18.2.3.4 Briand’s Proposal for a European Union (1929)
Government initiatives in favor of European unification, however, took time to materialize.[1166] The trailblazer in this respect was Aristides Briand, France’s Minister of Foreign Affairs as of 1925, and Honorary President of the Pan-European Union as of 1927 (Wright 2005, 31-67). In 1929, he rose to head the French Government, at which time he seized the opportunity to present his proposal for European integration.[1167]

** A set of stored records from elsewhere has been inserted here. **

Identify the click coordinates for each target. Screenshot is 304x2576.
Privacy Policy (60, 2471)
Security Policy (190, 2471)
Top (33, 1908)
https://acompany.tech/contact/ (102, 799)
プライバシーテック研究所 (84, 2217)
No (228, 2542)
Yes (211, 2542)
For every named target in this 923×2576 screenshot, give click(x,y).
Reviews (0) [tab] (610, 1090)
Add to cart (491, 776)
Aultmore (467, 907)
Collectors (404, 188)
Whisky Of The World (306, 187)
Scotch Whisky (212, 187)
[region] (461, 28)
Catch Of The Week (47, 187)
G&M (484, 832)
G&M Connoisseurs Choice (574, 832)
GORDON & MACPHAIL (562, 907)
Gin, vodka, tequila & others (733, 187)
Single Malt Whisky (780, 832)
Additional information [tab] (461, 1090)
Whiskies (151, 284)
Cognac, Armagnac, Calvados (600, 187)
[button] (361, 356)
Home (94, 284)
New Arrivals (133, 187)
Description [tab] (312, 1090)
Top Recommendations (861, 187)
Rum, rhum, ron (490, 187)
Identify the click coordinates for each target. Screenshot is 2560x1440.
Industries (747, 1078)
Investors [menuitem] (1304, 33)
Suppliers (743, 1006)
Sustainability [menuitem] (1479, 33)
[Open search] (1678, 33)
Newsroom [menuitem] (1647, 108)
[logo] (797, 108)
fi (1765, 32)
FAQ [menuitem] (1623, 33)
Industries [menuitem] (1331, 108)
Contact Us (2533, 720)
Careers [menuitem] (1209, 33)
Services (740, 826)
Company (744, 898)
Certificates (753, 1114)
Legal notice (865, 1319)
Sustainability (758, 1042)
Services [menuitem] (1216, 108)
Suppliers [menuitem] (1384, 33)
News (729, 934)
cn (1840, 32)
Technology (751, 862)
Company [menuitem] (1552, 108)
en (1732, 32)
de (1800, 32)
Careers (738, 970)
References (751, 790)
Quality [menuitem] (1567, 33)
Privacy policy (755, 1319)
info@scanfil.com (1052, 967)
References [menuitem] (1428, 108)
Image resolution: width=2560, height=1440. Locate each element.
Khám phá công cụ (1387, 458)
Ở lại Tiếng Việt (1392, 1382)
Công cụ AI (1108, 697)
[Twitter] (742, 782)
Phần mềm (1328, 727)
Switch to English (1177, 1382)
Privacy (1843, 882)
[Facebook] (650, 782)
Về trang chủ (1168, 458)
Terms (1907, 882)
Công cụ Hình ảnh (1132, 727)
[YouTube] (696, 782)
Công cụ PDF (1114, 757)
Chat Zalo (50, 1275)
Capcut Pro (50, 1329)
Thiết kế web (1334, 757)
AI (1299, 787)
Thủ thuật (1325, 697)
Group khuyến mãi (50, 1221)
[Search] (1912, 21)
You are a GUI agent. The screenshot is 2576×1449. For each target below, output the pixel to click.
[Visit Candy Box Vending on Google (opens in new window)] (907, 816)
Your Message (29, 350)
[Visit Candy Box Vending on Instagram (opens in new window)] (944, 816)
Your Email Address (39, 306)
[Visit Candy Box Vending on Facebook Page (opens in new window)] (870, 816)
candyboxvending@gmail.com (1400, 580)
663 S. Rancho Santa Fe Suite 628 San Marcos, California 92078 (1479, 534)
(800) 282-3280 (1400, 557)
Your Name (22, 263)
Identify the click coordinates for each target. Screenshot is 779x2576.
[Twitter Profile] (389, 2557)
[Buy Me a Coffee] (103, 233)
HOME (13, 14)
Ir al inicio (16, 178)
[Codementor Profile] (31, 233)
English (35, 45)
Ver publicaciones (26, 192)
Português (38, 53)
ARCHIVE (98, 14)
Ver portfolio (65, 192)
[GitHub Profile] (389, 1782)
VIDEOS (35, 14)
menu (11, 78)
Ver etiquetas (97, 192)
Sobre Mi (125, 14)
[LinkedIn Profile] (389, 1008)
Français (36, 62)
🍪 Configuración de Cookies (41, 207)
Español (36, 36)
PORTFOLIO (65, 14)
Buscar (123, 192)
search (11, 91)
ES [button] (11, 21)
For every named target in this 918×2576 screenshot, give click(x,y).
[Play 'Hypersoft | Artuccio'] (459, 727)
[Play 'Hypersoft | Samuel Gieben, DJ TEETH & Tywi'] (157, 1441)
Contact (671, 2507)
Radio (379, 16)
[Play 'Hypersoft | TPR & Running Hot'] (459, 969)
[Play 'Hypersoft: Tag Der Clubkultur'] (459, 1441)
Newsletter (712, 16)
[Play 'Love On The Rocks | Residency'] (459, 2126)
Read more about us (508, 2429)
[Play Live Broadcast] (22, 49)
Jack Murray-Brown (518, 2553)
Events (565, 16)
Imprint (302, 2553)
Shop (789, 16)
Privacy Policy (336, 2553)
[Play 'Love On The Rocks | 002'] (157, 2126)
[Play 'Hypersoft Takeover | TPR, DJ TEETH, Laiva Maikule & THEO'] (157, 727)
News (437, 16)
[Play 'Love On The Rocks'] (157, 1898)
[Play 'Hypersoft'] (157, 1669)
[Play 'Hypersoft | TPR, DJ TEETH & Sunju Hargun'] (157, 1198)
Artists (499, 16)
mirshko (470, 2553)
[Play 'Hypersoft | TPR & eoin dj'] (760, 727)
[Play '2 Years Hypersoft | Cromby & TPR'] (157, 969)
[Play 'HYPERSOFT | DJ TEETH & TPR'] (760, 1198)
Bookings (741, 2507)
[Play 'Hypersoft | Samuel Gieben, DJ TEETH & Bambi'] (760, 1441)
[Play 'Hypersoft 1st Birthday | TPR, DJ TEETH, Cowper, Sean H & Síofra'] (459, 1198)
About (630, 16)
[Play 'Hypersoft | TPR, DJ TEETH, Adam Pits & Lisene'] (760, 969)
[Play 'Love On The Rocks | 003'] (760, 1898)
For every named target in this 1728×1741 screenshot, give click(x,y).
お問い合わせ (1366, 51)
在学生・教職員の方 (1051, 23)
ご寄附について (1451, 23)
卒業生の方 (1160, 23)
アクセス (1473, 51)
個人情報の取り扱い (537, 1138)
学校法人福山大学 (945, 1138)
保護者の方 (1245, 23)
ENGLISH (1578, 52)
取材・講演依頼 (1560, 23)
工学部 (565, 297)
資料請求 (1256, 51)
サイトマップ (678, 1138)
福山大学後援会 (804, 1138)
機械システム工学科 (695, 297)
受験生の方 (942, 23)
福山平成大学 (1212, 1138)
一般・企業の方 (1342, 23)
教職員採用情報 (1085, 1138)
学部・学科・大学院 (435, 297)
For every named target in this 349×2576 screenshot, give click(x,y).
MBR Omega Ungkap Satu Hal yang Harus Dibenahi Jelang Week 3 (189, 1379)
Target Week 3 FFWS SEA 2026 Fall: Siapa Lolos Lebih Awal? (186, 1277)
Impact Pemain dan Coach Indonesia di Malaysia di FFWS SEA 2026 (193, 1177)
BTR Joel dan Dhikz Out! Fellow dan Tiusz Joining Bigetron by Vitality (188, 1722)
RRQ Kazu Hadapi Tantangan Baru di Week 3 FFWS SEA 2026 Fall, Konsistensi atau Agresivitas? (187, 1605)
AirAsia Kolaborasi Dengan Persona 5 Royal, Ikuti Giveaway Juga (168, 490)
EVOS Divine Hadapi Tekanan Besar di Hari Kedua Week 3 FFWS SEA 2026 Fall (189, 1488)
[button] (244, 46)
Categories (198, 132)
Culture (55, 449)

Briand soon realized that the League of Nations was an instrument incapable of ensuring the peace, and considered it more pragmatic to back Franco-German political rapprochement within the framework of a united Europe. To this end, after he enjoyed the assistance of his German counterpart Gustav Stresemann, he made public his plans for a united Europe in a speech delivered on September 5, 1929, on the League of Nations’ fall meeting (Bellon 2009, 87-104). In it, he defended the advisability of establishing a link between Europe’s states that would enable them to deal with serious circumstances together given the need to do so. His proposal was not well-received by European leaders.[1168] Nevertheless, the delegates of 26 European nations present at the September meeting of the League of Nations asked Briand to draft a memorandum expanding and fleshing out his ideas. This document was finally published in May of 1930 (Doerr 1998, 115), although it did not enthuse anybody because he stressed political unification rather than economic union—which was understandable, however, given the fact that it was written after the outbreak of the Wall Street Crash in October, leading directly to the Great Depression. In response to the proposal’s rejection, he watered down his proposals in a report dated September 1, 1930, endorsing not the creation of special bodies to achieve political union, but simply the meeting of a Study Commission in the interest of “European union”.[1169]
Despite all this, it is evident that the initiative was a failure. The governments of the various European states were unwilling to cede one bit of their sovereignty, and most of their leaders were either indifferent or opposed to the idea of European union—in large measure because for each of them European unification meant something different. For the victorious states, integration was to be a means of consolidating the European order arising from the Treaty of Versailles. The defeated countries, on the other hand, were willing to participate in a European unification project only if said treaty was revised. However, the decisive development was the radical political change that occurred in Germany after the death of Gustav Strese- mann in October 1929, and the electoral victory of the Nazi Party in 1930.
In any case, the Depression dissolved the European euphoria of 1926 and 1927 and shifted the priorities of most European states, which abandoned any support for a united Europe. In fact, the prevailing trend was just the opposite: over the course of the 1930s, Europe’s economic fragmentation tended to accentuate because of increased customs duties, the establishment of exchange controls, and the consolidation of autarchic economies in general. To make matters worse, the League of Nations failed to keep new hostile blocs from arising in Europe. In 1935, a FrancoSoviet Pact was signed to consolidate the strategic alliances established by France with Poland and Czechoslovakia (Jordan 2002, 39). To counter this alliance the Rome-Berlin Axis would emerge in 1936. In the end, the Soviet Union switched sides after the signing of the 1939 German-Soviet Non-Aggression Pact. The resurgence of nationalism would lead to a gradual increase in international tensions, dragging Europe into World War II.